A common way of applying a messaging solution to an existing system is to find a tightly coupled service reference in the system and insulate the system from that dependency. For example, the system may utilize a web service via a call from the user interface, blocking the user interface until the web service request completes. Another situation might involve a web service provided by the system which in turn calls another web service to complete the request. While these two examples are common in systems today, it is important consider how the system is using a dependent service when determining how best to insulate the system from that service.
To help make that decision, allow me to share some common exchange patterns implemented using a web service. While most web services are modeled after the request/response pattern, there are actually several types of exchanges that can occur within a web service method.

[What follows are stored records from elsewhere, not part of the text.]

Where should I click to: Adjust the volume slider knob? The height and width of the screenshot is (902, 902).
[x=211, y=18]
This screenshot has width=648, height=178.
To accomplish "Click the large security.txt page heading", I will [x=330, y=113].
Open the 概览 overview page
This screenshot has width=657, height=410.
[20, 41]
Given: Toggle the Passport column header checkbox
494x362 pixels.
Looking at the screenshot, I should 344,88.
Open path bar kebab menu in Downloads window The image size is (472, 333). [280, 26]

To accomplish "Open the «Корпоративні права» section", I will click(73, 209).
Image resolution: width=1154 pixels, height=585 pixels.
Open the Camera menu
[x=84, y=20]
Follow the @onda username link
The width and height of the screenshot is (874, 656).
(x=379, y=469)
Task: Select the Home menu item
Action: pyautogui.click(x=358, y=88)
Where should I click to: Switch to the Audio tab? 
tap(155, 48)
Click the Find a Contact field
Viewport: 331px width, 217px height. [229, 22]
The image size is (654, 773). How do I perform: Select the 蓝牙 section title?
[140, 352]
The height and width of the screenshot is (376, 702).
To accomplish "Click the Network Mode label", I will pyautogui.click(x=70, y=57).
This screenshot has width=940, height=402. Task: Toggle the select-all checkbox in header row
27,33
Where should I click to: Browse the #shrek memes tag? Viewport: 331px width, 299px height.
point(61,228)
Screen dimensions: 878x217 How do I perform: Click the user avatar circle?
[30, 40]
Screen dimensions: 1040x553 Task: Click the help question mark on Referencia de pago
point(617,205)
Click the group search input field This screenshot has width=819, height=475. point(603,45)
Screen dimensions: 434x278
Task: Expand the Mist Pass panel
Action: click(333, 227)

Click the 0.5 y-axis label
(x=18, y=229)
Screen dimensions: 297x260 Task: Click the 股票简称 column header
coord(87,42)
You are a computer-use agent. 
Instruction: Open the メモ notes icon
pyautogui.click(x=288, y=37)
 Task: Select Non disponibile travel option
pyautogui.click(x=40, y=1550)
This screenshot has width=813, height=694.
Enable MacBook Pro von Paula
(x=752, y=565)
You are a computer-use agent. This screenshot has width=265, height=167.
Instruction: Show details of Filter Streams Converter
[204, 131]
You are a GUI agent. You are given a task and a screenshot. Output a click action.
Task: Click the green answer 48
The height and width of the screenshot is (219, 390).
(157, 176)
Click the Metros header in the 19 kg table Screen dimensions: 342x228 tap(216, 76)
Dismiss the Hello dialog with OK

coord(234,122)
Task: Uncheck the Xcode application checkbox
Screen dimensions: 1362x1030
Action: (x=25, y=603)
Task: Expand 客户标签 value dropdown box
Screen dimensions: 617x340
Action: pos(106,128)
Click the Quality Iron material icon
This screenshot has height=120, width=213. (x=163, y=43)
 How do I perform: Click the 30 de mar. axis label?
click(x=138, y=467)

If the web service is called by the client to provide information to the application, availability is likely the most important concern. Clients may have limited connectivity (such as a wireless client), limited resources (such as an embedded system that is unable to store data for future delivery), or a combination of these and other factors. To deal with these limitations, the web service should be designed for maximum availability to avoid failed requests due to an outage behind the web service boundary.
To support this high availability, the web service should count on the only thing that is available at the time web service method is invoked — the local machine. If the web service attempts to write the information to a database located on a server across the network that is not available, the information in the request may be lost. In this case, it would be a better choice to write a message that contains the request information to a local queue. By doing this, the request information is retained and can be processed separately from the web service request. This allows allows the web service method to return to the caller, keeping resources available for other clients to report.
Once the data from the request is safely stored in the queue, a separate service is built that consumes the messages from the queue and sends the information to the internal system, which in this case might be a database server. If the database server is unavailable, the message is left in the queue until the database is available. This new service can also be stopped and even updated without disrupting the web service from receiving requests.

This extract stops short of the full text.